On the surface, WASM looks immature, niche, and barely usable. You can’t even send text strings between a WASM guest and host, only numbers. Below that surface is a community on fire. Teams are sprinting at breakneck speeds to create runtimes, host environments, cloud solutions, system bindings, and everything in between. It’s not just one more new technology surrounded by a bunch of excitable nerds. These projects are taking first stabs at drawing a line around the smallest and most portable bundle of logic. As soon as the dust settles, how we write and run software will fundamentally change.

Hold up. Why Rust, though?

I’ve spent a lot of time writing, parsing, and analyzing dynamic languages like ruby, perl, and JavaScript. They are hard to test, hard to maintain, and hard to predict. I’ve also spent a lot of time with languages like C++ and Java.
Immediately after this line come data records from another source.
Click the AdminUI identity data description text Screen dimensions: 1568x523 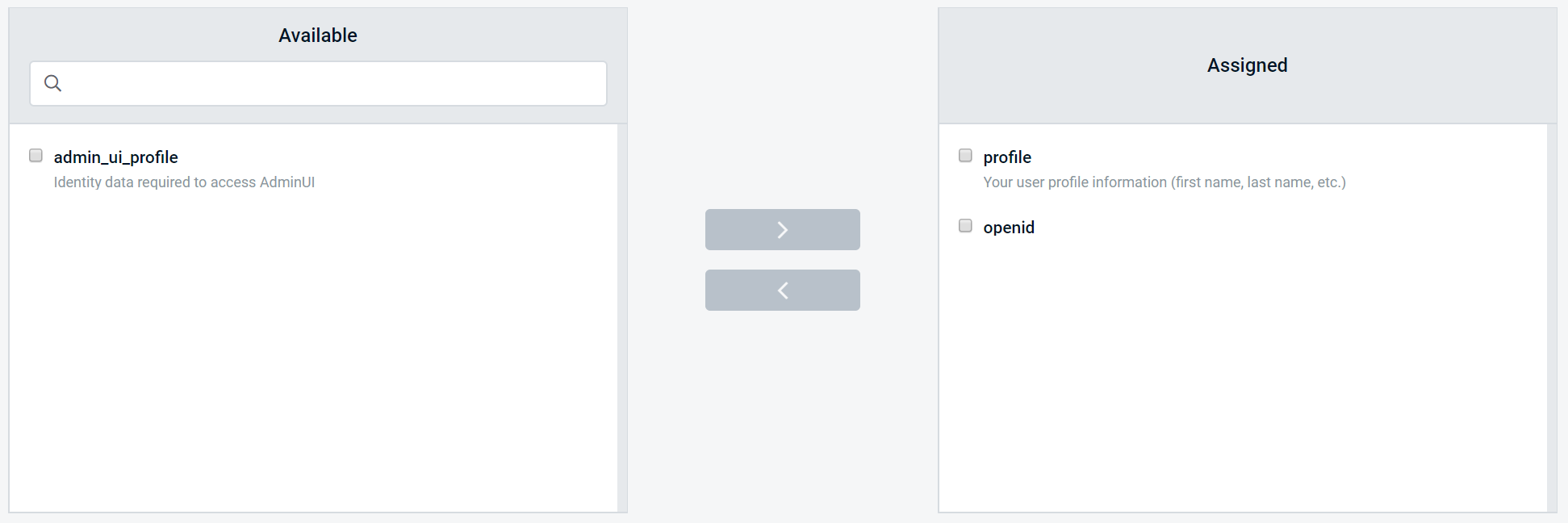click(184, 182)
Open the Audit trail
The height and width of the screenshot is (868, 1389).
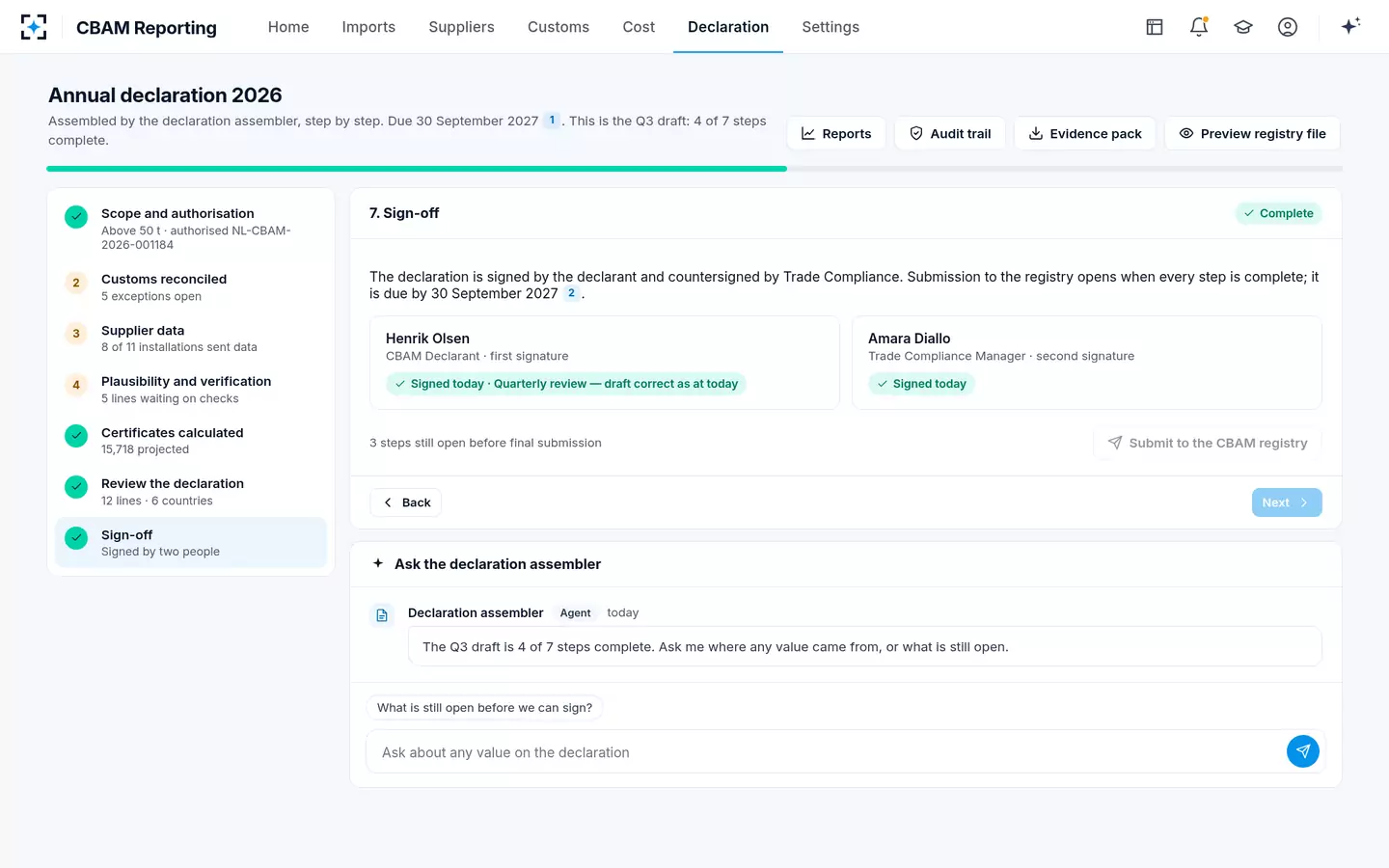tap(950, 133)
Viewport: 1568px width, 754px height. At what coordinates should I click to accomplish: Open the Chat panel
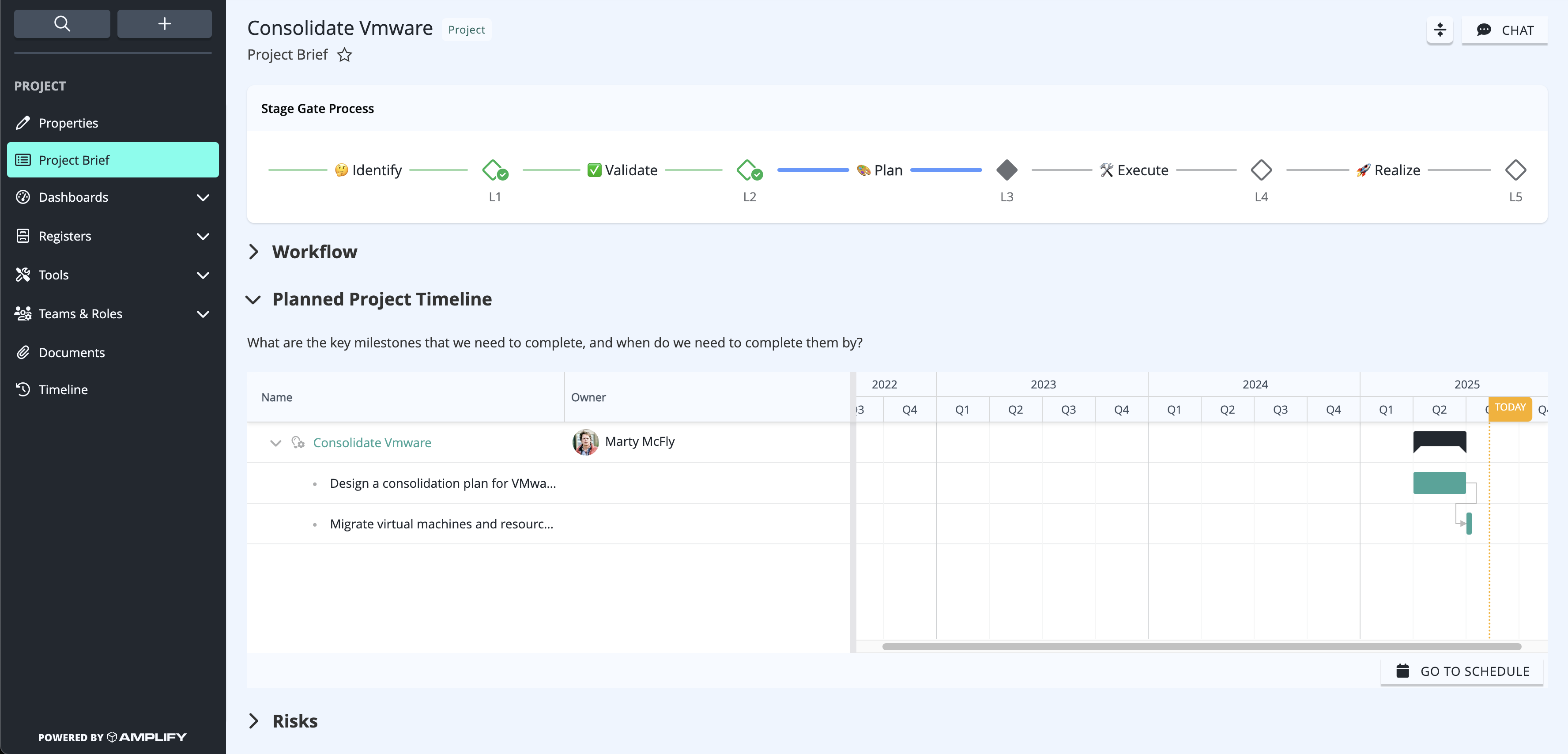pos(1505,30)
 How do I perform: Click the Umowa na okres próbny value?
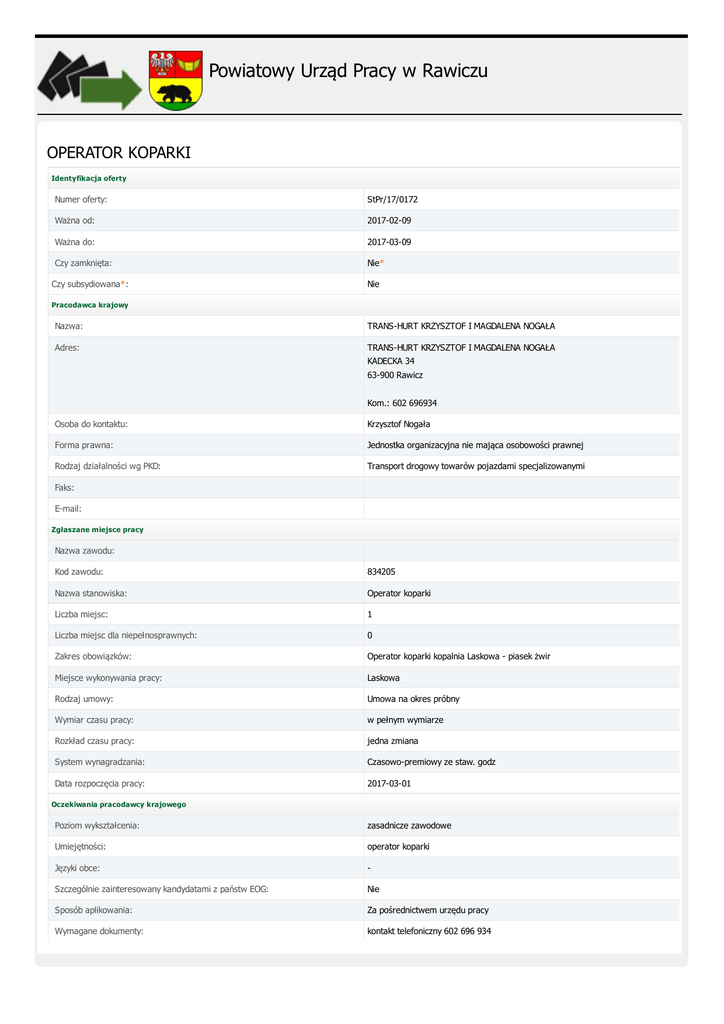point(413,698)

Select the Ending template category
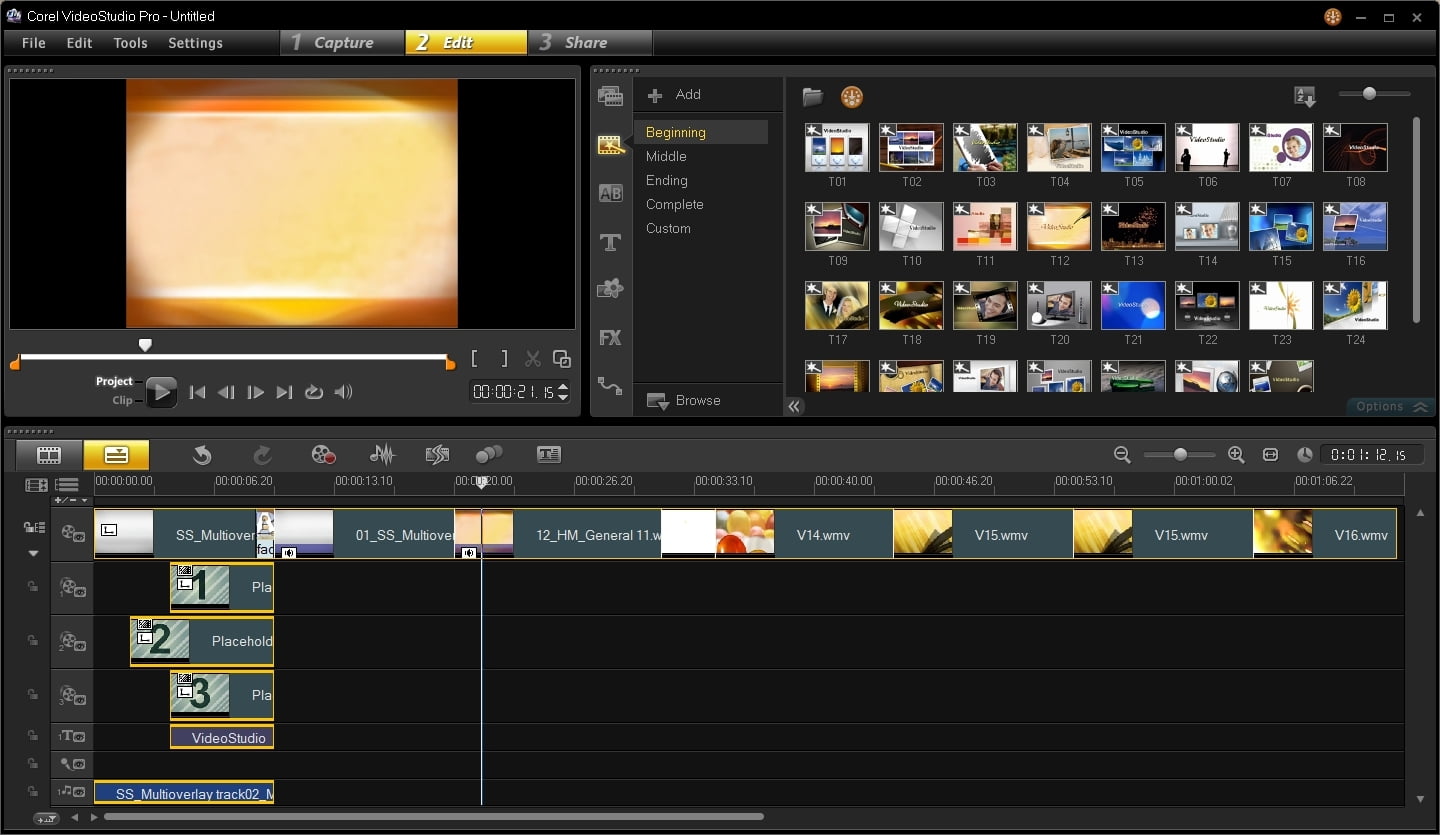tap(666, 180)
C++ is valuable for speed and control but not for the developer experience or the security. The JVM’s garbage collector makes performance unpredictable across different environments. Rust is obnoxiously safe, aggressively typed, and GC-free. The developer experience is not great but the developer experience will be much less relevant in the future.

Yes, the developer experience will become largely irrelevant. Well, that’s not true, but we’ll tolerate a lot more pain than we do now. WASM will change how we write applications and shift the cost/value ratio we are used to with code. Code is not valuable. Why? It’s difficult to reuse. If you’re a developer you probably groaned at that. If you’re an executive, product manager, or literally anyone else who works with programmers, I’m sure you are screaming in your head: “YES! Why?? Why do programmers have to rewrite everything all the time and why does it take two weeks to add a button to the checkout flow???”

Code is difficult to reuse.

If code isn’t reusable then each line of it isn’t worth much. When things aren’t valuable they need to be cheap. Code is cheap if developers can churn it out fast. Conversely, if you can reuse code across server, browser, iOS, Android, wearables, embedded devices, pacemakers, HVAC units — anything — it becomes much more valuable. With high value we accept high cost. The priority will shift from ease of creation and maintenance to performance and security above all. Rust wins in both categories right now.

I started this experiment saying “if both Rust and WASM aren’t the future of all computing, then whatever is will look similar.” I’m sticking with that statement.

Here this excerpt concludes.